Historic house in Iowa, United States

US Senator James F. Wilson House, also known as the Hamilton House and the Fulton House, is a historic residence located in Fairfield, Iowa, United States. This house was built for attorney William L. Hamilton in 1854. Its notoriety is derived from the residency of James F. Wilson, who lived here from 1863 to 1895.

== Historical background ==
Wilson was instrumental in establishing the Republican Party in Iowa, and he served in the Iowa Senate, as a U.S. Congressman from Iowa's 1st congressional district during the American Civil War and as a two-term U.S. senator. He lived in this house during his political career and died here in 1895. His wife Mary continued to live here until she died in 1916. Charles Fulton bought the house sometime after that. He was a local historian whose two-volume work, History of Jefferson County. Iowa, was published in 1912. He was also the Secretary-Treasurer of the Louden Machinery Company.

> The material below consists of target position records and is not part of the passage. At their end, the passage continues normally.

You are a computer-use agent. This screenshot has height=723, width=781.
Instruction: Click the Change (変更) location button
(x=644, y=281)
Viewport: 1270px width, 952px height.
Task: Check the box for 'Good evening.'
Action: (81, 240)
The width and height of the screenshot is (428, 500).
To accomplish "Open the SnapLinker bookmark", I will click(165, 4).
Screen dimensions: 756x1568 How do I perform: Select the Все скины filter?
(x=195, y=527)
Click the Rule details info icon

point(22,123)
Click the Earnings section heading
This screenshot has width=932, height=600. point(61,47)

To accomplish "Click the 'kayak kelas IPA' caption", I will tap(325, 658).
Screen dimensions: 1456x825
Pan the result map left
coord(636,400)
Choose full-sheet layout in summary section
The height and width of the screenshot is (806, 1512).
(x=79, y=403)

The house was built in three parts. The original part of the two-story, frame house is in the center of the present structure. This I-house was built by Hamilton and contains the dining room and study on the main floor. The second unit is the front of the house, and it was built by either Hamilton or Wilson. The entry hall and living room are located here. The third unit is the back of the house, and it contains and kitchen and other service areas of the house. It may have been built by Wilson. The bedrooms are located on the second floor.

The house sits on 1.93 acre, but in Wilson's time it sat on a 41 acre estate that his sons farmed with the assistance on a farmhand. It also contained two ponds. One was stocked with ornamental fish, and the second had an island with a frame hut used for reflection.

The house sits 100 ft off the street, which is further back than other houses on the street.

It calls attention to the Wilson House predating them, and it gives the house a more suburban feel. It was listed on the National Register of Historic Places in 1991.